[GitHub] [arrow-datafusion] 2010YOUY01 opened a new pull request, #6801: parallel csv scan

via GitHub Thu, 29 Jun 2023 13:53:51 -0700


2010YOUY01 opened a new pull request, #6801:
URL: https://github.com/apache/arrow-datafusion/pull/6801

# Which issue does this PR close?

Closes #6325.

# Rationale for this change

There are 3 steps to scan a CSV file in parallel:
* The initial physical plan contains some whole file scans during the planing
* `CsvExec: file_groups={1 group: [[a.csv:0..100]]} `
* **Step 1:** `PhysicalOptimizerRule` (`Repartition`) will decide if the
`CsvExec` node can be parallelized, it won't be parallelized if the parent node
requires certain order or have some other conditions.
* **Step 2:** Repartition the byte range evenly during physical optimization
`Repartition`, and store partitions in `CsvExec.base_config.file_groups`, also
this step doesn't care about how to separate lines correctly (partitions may
contain half lines)
* `CsvExec: file_groups={2 groups: [[a.csv:0..50], [a:50..100]]}`
* **Step 3:** A worker will be spawned for each file group partition (e.g.
`[a.csv:0..50]`), and deal with partition boundaries
* (`[a.csv:0..50] -> Lines:1..5`).

# What changes are included in this PR?
### Step 1
The parallel parquet scan PR has already done it
https://github.com/apache/arrow-datafusion/pull/5057, for parallel CSV scan, it
only added a rule to not repartition if the CSV file is compressed
Testing - Added `CsvExec` case along with the existing tests for optimizing
rule `Repartition` on `ParquetExec`
### Step 2
Parallel Parquet PR also has done this but inside `ParquetExec`, now the
repartition byte range logic is refactored to somewhere else to let `CsvExec`
reuse it.
Testing - Unit test for partitioning byte range has also been well covered
by the parallel Parquet PR
https://github.com/apache/arrow-datafusion/blob/e91af991c5ae4a6b4afab2cb1b0c9307a69e4046/datafusion/core/src/datasource/physical_plan/parquet.rs#L1924-L2128
### Step 3
The logic for handling line boundaries correctly is done in `CsvOpener`, the
rule used is exactly the same as
https://github.com/apache/arrow-datafusion/issues/6325 mentioned.
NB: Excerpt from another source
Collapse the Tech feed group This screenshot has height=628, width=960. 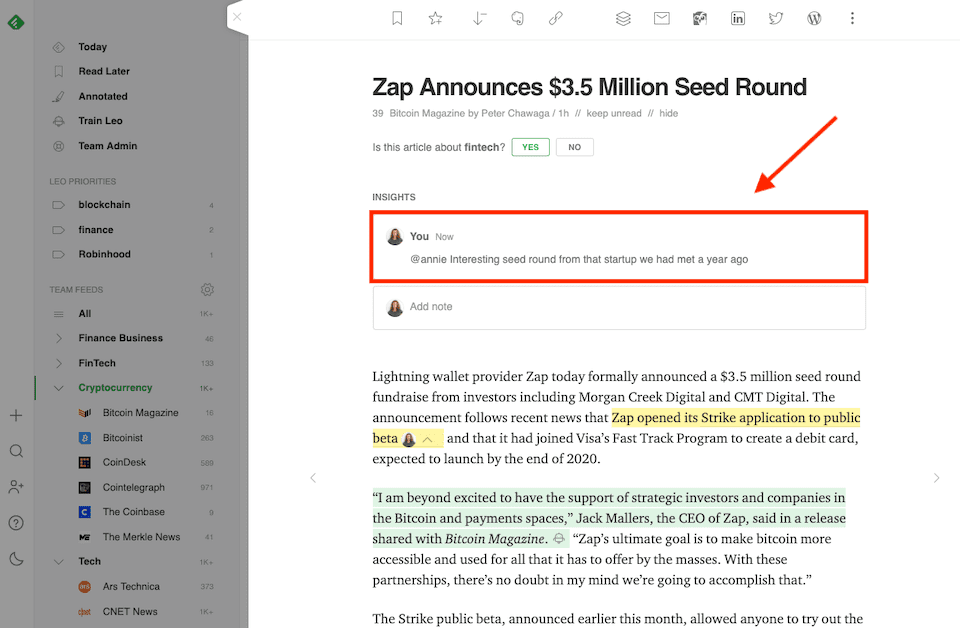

Unlike
parallel Parquet scan, which can use metadata to decide which row groups to
read according to the approximate byte range, CSV scan needs to inspect the
file content around partition boundaries to determine the byte range of lines
in this partition. In the implementation, it finds the offset to the first
newline encountered from the approximate byte partition start or end,
calculates the byte range for complete lines of this partition, and reads that
actual byte range from the object store.
Testing - Added some integration tests in `file_format/csv.rs` (also
manually run these tests on S3). For more complex query tests, the existing
TPCH correctness test under sqllogictest is scanned on CSV files with 4
partitions.
Some issue:
1. Range get not working for local filesystem
https://github.com/apache/arrow-rs/blob/0d4e6a727f113f42d58650d2dbecab89b22d4e28/object_store/src/lib.rs#L355,
need to update implementation after it's fixed
2. Need 3 get requests to object store for each partition (find head offset,
find tail offset, and finally actually get the correct byte range for lines)
It's easier to do this way but 3 * `target_partitions` requests on cloud
stores(billed by number of requests) might be a problem. This may be improved
by some follow on PR, but I haven't come up with a good solution yet, arrow CSV
reader now only can handle valid CSV files. Maybe add a wrapper on the byte
stream fetched from the object store, and let it skip the first line and read
until the first newline after the range length?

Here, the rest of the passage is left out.